Medically reviewed by
Dacelin St Martin, MD
Triple board-certified in Sleep Medicine,
Internal Medicine, and Pediatrics.
Sound is an essential component of a serene sleep environment, making it necessary for quality sleep and health; however, sound can also constitute noise and disrupt your sleep.
Several researchers have linked environmental noise with poor sleep and sleep deprivation, worsening physical and mental health.
According to the World Health Organization (WHO), noise levels greater than 40 db at night can cause sleep troubles. However, some sounds help block out environmental noise, increasing the likelihood of sleep and enhancing sleep quality.
These sounds occur in nature, like the sound of running water or a blizzard. It could also be soothing music, white noise, or pink noise.
These sounds may not be equally effective for everyone to improve sleep. The best sound to initiate sleep depends on individual preferences and respective sleep disorders.
A tranquil room is still the best option for rest; however, because it is not always possible to have a serene environment, knowing the sounds that can blot out environmental noise and improve your sleep is worthwhile.
Types of Sleep-Inducing Sounds
Sleep specialists have discovered that some sounds can mitigate the effect of noise on sleep and improve sleep. These sounds include:
1) Nature Sounds – Nature sounds are inherently relaxing. These sounds make your brain feel at rest, which can help initiate sleep. Nature sounds include:
- Ocean Sounds: The rhythm of ocean tides has a calming effect on the brain.
- Rain: The gentle sound of the evening rain helps shield environmental noise.

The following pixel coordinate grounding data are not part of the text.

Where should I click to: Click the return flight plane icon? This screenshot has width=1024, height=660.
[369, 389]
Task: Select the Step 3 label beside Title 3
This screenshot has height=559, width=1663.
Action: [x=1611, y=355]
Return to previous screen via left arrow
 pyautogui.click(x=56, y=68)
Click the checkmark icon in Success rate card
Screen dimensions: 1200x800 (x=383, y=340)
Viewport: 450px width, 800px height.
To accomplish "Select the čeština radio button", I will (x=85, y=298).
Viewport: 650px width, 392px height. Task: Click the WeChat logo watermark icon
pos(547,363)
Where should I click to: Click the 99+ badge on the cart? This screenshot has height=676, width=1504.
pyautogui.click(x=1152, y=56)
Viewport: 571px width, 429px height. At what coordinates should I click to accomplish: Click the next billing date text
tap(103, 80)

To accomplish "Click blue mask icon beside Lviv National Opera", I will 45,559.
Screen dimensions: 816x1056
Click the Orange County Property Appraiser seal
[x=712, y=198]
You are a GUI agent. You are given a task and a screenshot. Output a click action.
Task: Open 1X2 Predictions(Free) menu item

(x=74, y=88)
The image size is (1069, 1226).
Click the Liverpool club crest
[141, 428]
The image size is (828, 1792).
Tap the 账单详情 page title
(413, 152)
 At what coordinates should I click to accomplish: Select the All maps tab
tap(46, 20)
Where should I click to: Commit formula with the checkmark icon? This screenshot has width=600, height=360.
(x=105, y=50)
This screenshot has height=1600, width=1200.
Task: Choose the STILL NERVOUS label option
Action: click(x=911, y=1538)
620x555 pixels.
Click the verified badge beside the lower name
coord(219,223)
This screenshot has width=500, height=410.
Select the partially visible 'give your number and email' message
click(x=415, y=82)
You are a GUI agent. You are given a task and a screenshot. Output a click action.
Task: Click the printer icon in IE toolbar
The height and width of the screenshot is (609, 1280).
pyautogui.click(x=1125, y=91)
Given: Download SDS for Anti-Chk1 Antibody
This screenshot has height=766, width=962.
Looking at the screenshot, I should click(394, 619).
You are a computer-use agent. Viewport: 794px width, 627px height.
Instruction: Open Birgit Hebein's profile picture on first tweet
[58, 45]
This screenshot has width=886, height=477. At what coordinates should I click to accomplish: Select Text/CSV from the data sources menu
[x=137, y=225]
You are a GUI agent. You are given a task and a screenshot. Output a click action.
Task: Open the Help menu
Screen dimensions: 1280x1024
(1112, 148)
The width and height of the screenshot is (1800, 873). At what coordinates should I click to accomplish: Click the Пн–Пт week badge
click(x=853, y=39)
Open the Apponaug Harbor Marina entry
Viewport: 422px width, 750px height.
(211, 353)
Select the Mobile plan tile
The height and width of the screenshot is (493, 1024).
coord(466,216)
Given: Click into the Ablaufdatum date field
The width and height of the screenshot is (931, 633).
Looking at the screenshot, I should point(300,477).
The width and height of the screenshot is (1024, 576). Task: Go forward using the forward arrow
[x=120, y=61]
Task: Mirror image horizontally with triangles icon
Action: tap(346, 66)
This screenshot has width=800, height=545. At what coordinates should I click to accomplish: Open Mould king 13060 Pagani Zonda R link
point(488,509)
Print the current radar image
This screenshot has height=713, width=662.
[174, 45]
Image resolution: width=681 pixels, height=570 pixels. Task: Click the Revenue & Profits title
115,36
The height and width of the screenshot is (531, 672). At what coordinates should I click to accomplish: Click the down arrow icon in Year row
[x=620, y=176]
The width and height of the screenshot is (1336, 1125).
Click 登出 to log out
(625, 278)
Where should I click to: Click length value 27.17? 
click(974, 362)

- Wilderness Sounds: The chirping of birds or the swoosh of the wind enables you to experience the elements, helping improve sleep. Studies show that these natural sounds help mitigate fragmented sleep.
2) Music – Most people listen to music in many forms. Sleep scientists have observed an association between sleep and relaxation. However, not all music is sleep hygienic; some music can hurt your sleep. Different genres of music have varying effects on sleep. Typically, slow music is suitable for sleep; however, the best music to improve your sleep depends on your musical inclination. Incorporating soothing music into the bedtime routine can help insomniacs get better sleep. It takes a while for the soothing effect of music to take effect in some people. Studies show that it might take up to 3 weeks for the brain to associate music with sleep.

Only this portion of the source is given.